Gravel, dust, brown earth, yellow sand, dust, stone walls, veiled women, dust, rolling hills, dusty storefronts, acacia trees, dust, red sand, dust scrub, dust, browsing goats, young goatherds, dust, young plantations, drip irrigation, stones, dust.
Rajasthan? Tharparkar? Northern Gujarat? No, the Tensift region of Morocco.
Similar scenes at the other end of the desert that stretches from India to the Atlantic, but with four big differences: the snow clad Atlas Mountains cutting short the southern horizon, occasional olive groves, occasional bushes from which is extracted Argan oil – arguably Morocco’s most famous export, and the Essaouira beach less than a two-hour drive away.
It’s that snow which has kept this semi-desert region around Marrakech from becoming a desert. But now with climate change, that snow cover has become more erratic, and the snow that does fall in winter melts earlier in the spring. It melts faster too, and the little rivers take the water down to the Atlantic in a rush, with damaging flash floods and a reduction in percolation underground.
Farmers with landholdings large and small have been doing the same thing as their counterparts worldwide, pumping up more and more water for irrigation. So close to the sea, even in this semi desert you could find water five metres underground. Not any more. The water table has fallen to 60 metres on the average.
Rich farmers have dug deeper. Smallholders have given up and are trying their best to move to cities or leave the country.
Enter Centre de Développement de la Région de Tensift (CDRT or Centre for the Development of Tensift Region). An NGO started in 1998, mostly by academics based in Marrakech, they have been restoring abandoned mines in the foothills of the Atlas Mountains, building check dams to hold back the snowmelt to some extent. And now – with a grant from the European Union – they are experimenting with a Jatropha plantation.
Alternative to fossil fuels
Hailed a few years ago as the oil-bearing plant that would be an alternative to petrol and diesel, Jatropha has fallen into controversy worldwide – largely because it threatened to replace food crops, but also because its fruit is toxic and there were accidents in places where the Brazil-origin plant had not been known before.
Ahmed Chehbouni, CDRT President, tells thethirdpole.net that he is quite aware of the biofuel versus food crop debate, and the matter was discussed at length before the non-profit approached a local farmer with a request for a plot where they could experiment. One look at the plot makes it clear that nothing else would grow on the stony ground.
Chehbouni asserts that growing Jatropha is a good way to adapt to the main climate change impact in this region – more erratic availability of water.

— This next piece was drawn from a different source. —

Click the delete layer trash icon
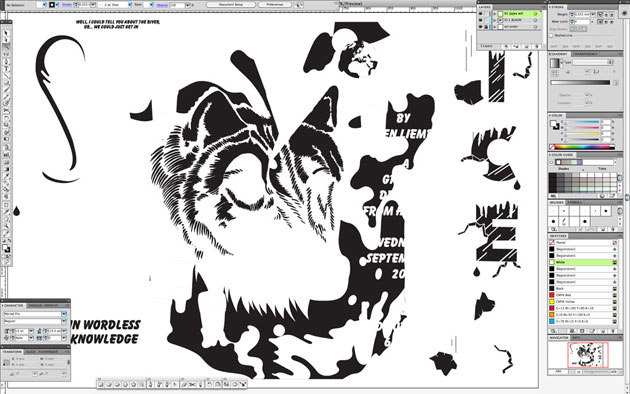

What about the second risk? In India, Jatropha became notorious after three children walking home from school ate the fruit and died due to the toxicity. Chehbouni says he had not thought of this danger. Though this experimental plot is out of the way, now he will spread the word in the villages nearby.
Original promise
So this is one place where Jatropha is fulfilling its original promise – growing on soil too poor for most other plants. Still, it does need some water, and CDRT has installed a pump. But it is careful about using only drip irrigation, channelling the water through covered pipes to avoid evaporation and then letting the water fall drop by drop, only at the spot where the main trunk of each plant sprouts from the ground. With such careful use, the scientists have needed to irrigate only twice before they have a bumper crop. It remains to be seen whether the average farmer can be as thrifty as the NGO – mostly academics and their student volunteers.
But before the Jatropha plantations can be scaled up to any level, CDRT has two problems to solve. Once there are lots of oil-bearing fruits, who will run the oil presses? And if they sort that out, who will they sell the oil to, and how?

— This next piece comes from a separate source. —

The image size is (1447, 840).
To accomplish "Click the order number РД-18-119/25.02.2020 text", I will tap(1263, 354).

To solve the first problem, CDRT has approached some of the many village-level women’s cooperatives in the area, which now mostly produce Argan oil – the all-in-one cooking oil, skin moisturiser and hair oil much prized around the world. The cooperatives are thinking about it. Chehbouni says they will deal with the second problem later, once there is enough oil to make commercial sales viable.
As tourists from Morocco, Europe and North America roar down the highway from Marrakech to Essaouira for a day on the beach and the souk, little do they know that some people are trying to do something good in the arid region they see only through tinted glass.